Ixotatug vedotin is an antibody-drug conjugate (ADC), a class of drugs often described as “biological missiles.” It consists of a monoclonal antibody designed to seek out and bind to the CLDN6 protein on cancer cells. Once attached, the ADC is internalized by the cell, where it releases a potent cytotoxic payload, killing the cancer cell from within. This targeted delivery mechanism aims to maximize efficacy while minimizing the systemic side effects associated with traditional chemotherapy.

The intense scientific interest in CLDN6 is not limited to TORL. The protein is the focus of a burgeoning field of research, with other companies developing different modalities to attack it, including T-cell engagers and advanced CAR T-cell therapies. This broader industry pursuit validates the importance of CLDN6 as a high-value target and places TORL's ADC at the forefront of a major new wave in cancer treatment.

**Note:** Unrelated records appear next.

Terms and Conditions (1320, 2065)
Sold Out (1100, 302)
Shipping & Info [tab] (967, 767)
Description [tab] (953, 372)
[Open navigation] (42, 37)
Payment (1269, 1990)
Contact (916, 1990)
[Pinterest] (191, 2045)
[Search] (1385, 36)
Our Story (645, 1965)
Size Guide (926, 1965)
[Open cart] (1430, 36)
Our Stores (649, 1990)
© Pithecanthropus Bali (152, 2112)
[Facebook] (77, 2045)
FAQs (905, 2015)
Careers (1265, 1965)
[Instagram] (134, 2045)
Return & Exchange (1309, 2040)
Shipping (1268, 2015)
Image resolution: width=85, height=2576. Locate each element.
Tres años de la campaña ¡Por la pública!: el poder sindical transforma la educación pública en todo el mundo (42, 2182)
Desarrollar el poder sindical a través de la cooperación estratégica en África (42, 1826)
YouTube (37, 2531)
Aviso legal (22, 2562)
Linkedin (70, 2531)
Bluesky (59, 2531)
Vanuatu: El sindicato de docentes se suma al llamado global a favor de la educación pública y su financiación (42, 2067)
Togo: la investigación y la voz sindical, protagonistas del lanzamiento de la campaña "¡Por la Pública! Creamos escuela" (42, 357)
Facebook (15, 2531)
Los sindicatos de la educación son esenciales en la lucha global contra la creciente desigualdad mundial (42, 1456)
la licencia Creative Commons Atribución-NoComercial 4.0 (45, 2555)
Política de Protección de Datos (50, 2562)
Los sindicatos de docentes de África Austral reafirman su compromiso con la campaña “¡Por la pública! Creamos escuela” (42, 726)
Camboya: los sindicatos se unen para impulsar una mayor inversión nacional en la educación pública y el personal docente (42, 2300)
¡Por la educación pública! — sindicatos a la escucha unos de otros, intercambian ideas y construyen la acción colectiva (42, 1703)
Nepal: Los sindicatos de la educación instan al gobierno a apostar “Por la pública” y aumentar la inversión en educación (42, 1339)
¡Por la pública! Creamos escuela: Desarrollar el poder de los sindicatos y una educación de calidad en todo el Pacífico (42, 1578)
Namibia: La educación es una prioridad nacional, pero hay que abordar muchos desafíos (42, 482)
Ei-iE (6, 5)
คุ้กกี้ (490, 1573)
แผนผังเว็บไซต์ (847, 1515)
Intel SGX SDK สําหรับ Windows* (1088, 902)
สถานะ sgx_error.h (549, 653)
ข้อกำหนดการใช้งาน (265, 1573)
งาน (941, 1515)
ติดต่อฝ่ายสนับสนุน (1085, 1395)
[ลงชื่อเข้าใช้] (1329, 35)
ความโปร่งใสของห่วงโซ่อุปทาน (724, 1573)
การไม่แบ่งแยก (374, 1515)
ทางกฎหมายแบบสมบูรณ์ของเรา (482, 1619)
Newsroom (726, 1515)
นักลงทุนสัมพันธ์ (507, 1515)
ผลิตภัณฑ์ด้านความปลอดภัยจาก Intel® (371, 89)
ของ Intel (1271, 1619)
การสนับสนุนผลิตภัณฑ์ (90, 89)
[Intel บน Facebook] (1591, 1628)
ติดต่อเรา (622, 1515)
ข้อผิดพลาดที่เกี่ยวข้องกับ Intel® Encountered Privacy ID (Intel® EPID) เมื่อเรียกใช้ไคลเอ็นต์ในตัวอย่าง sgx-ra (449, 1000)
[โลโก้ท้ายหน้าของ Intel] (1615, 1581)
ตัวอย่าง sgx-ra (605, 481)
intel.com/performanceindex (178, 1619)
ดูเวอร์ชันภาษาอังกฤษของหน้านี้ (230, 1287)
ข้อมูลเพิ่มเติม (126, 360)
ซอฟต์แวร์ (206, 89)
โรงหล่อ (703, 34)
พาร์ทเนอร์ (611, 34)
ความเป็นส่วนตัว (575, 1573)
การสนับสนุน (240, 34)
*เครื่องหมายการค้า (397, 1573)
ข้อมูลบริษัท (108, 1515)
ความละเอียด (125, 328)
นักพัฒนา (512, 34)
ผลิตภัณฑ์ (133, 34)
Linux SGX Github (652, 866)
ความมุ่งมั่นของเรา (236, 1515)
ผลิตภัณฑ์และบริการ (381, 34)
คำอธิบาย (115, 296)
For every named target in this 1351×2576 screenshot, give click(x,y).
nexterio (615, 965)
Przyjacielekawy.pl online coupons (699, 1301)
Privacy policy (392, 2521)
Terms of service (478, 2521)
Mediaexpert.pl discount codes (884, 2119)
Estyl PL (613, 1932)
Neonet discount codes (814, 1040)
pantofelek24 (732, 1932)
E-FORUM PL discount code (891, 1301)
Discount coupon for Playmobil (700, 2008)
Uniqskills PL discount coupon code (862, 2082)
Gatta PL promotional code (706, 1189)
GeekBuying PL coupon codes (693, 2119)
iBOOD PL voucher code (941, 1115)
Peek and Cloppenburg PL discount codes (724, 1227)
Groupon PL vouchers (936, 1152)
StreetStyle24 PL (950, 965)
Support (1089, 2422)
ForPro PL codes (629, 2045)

TORL's Strategic Blueprint and the Road Ahead

For TORL BioTherapeutics, these results represent a major validation of its core strategy. The company, which operates through a strategic partnership with the world-renowned Slamon Research Lab at UCLA, is focused on developing a pipeline of novel ADCs and antibodies against promising cancer targets. The positive data for Ixo-V, which has already received Fast Track Designation from the U.S. Food and Drug Administration, solidifies its position as the company's lead asset.

The path forward is clearly defined. TORL is actively enrolling patients in CATALINA-2, a global, pivotal Phase 2 study evaluating Ixo-V as a monotherapy in women with CLDN6-positive, platinum-resistant ovarian cancer. The topline results from this registrational trial, anticipated in mid-2027, will be a critical inflection point for both the drug and the company.

In parallel, the company is exploring Ixo-V's potential in other settings. The CATALINA-4 study is investigating the drug in combination with chemotherapy before initial surgery for advanced ovarian cancer, and its application is also being evaluated in other CLDN6-positive malignancies like non-small cell lung cancer.

Navigating a Crowded and Evolving Market

The treatment landscape for recurrent ovarian cancer is complex and rapidly evolving. While Ixo-V's early results are promising, it will enter a market with established targeted therapies, including PARP inhibitors and bevacizumab. Another ADC, mirvetuximab soravtansine (Elahere), gained FDA approval in 2022 for patients with FR-alpha-positive PROC, demonstrating the viability of ADCs in this space.

However, Ixo-V's distinct target, CLDN6, provides a key differentiator. It offers a solution for a different biomarker-defined patient population, potentially complementing rather than directly competing with FR-alpha-targeted agents. The preliminary data showing activity in a patient who had previously received mirvetuximab soravtansine further supports its potential role as a sequential therapy. As the field of oncology moves ever deeper into personalized, biomarker-driven medicine, having a robust and effective option for the significant CLDN6-positive patient population could secure TORL a vital and valuable position in the future of cancer care.